Exercise inputs:
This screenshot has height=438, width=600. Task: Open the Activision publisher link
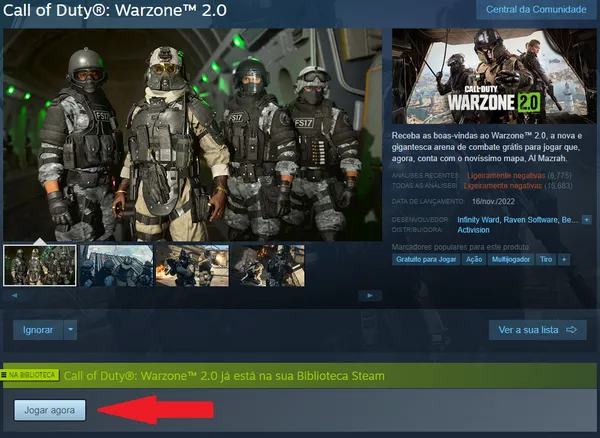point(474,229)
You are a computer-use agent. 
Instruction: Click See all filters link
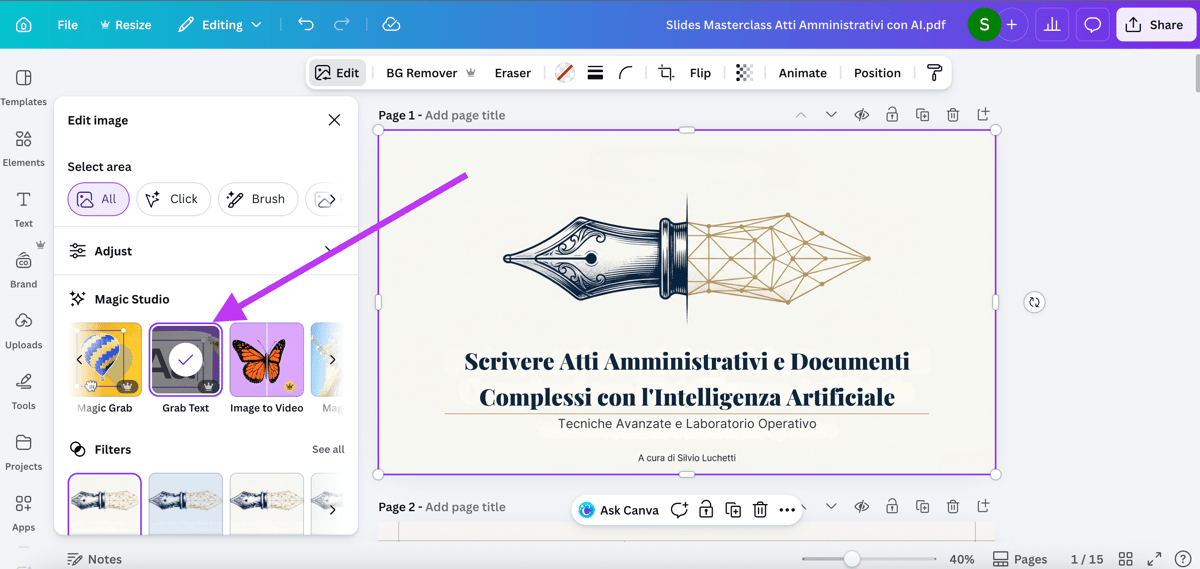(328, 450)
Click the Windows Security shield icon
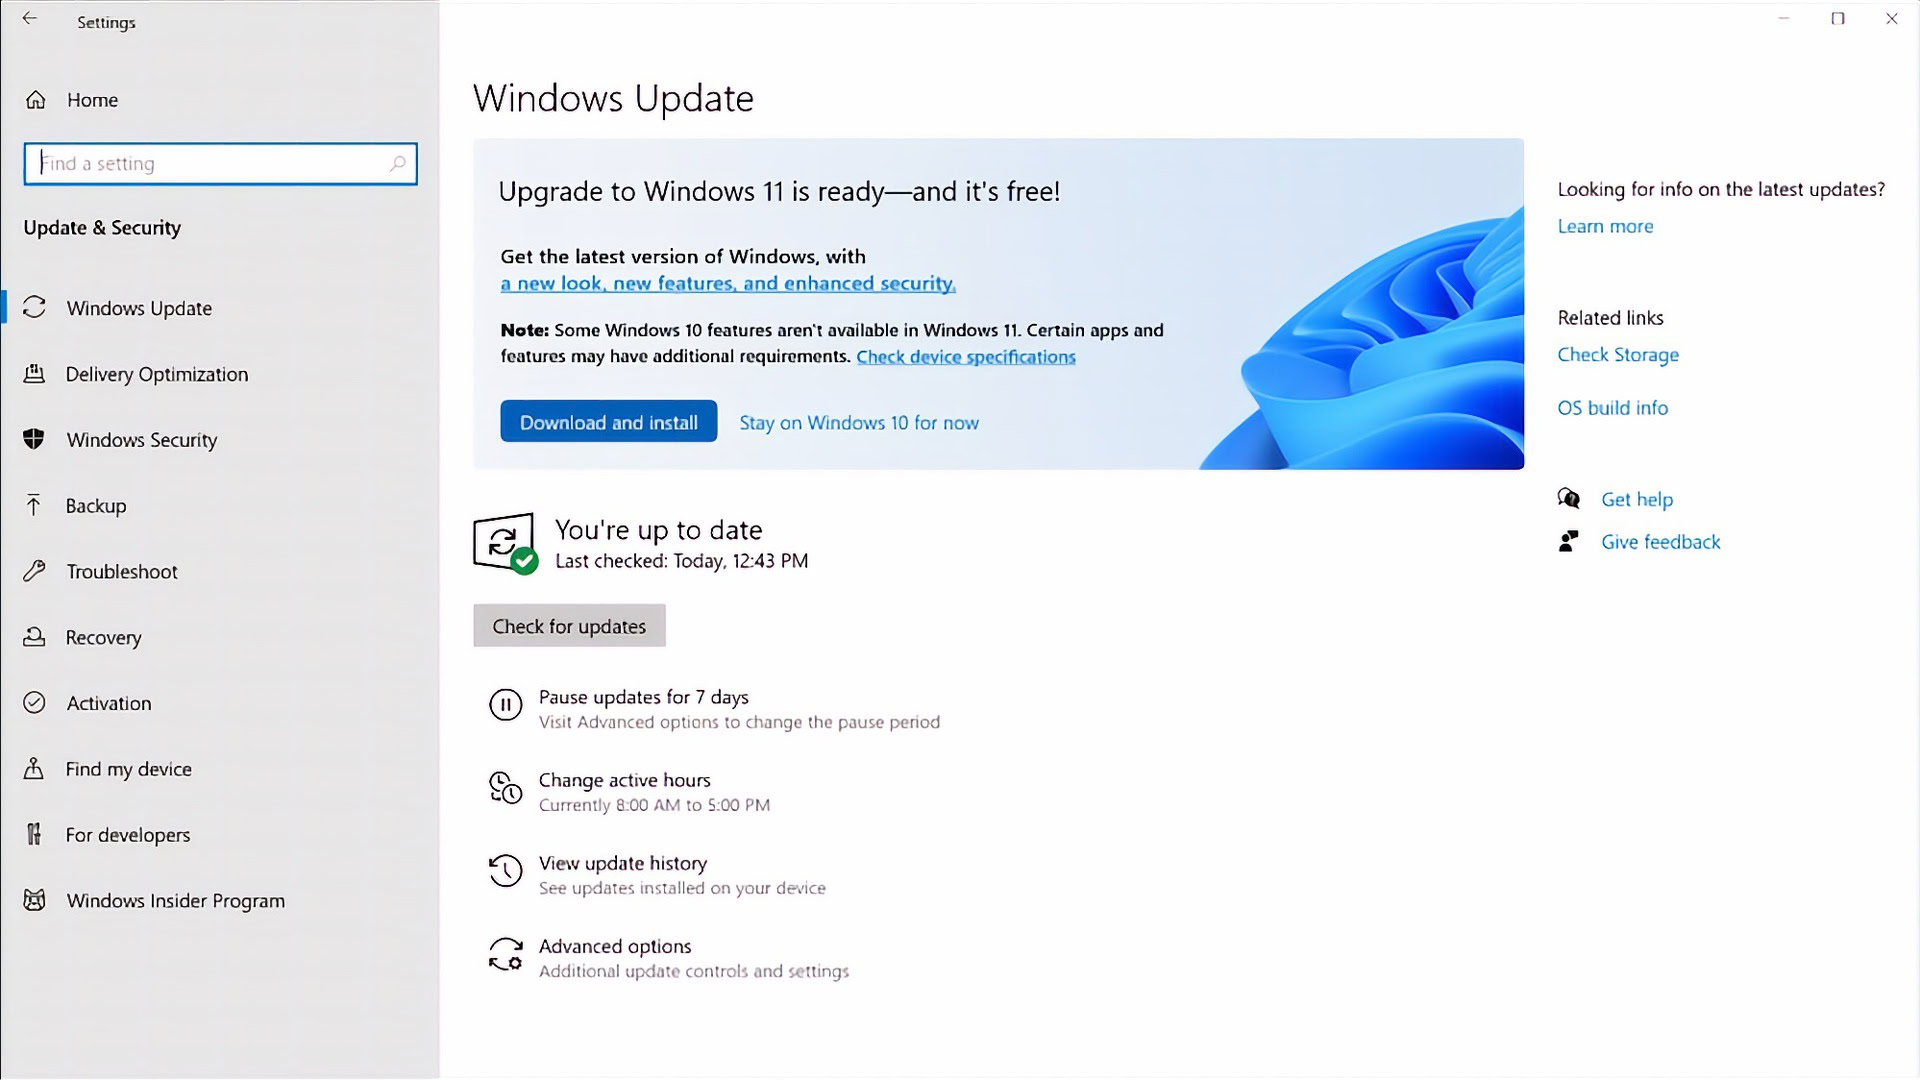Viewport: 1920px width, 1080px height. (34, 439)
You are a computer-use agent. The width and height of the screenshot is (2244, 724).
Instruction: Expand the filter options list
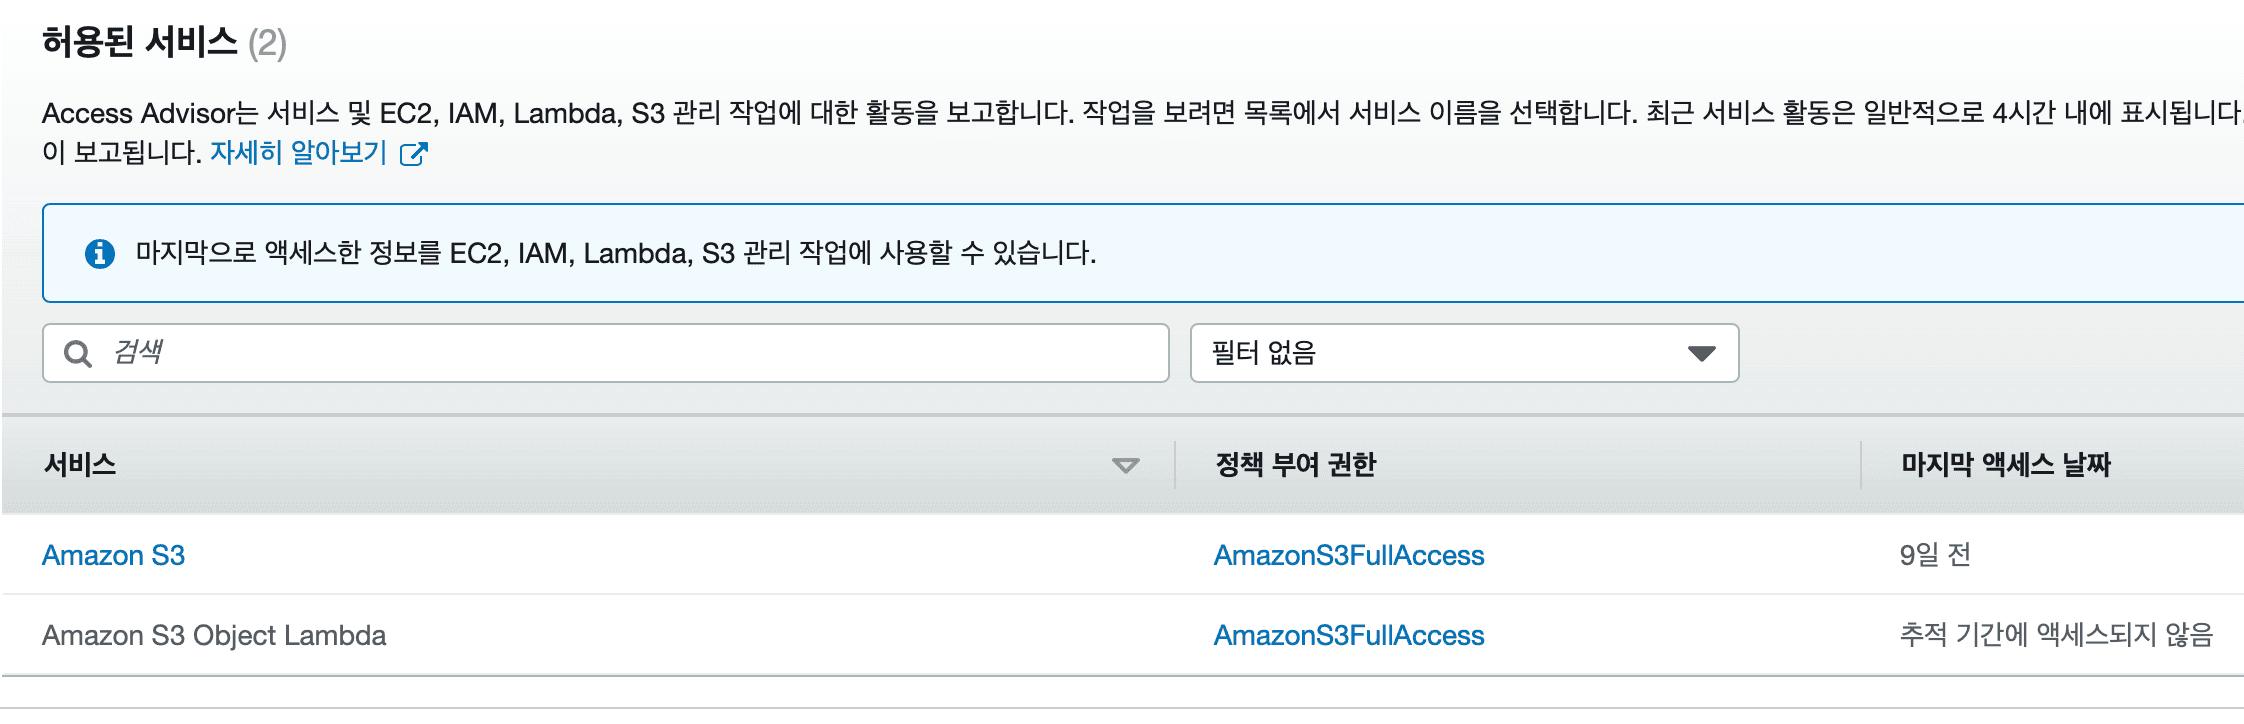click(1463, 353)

Brief: Which lines of the data include "agent"? Copy each of them.

Response:
You are a computer-use agent. 
You are a computer-use agent. The width and height of the screenshot is (2244, 724).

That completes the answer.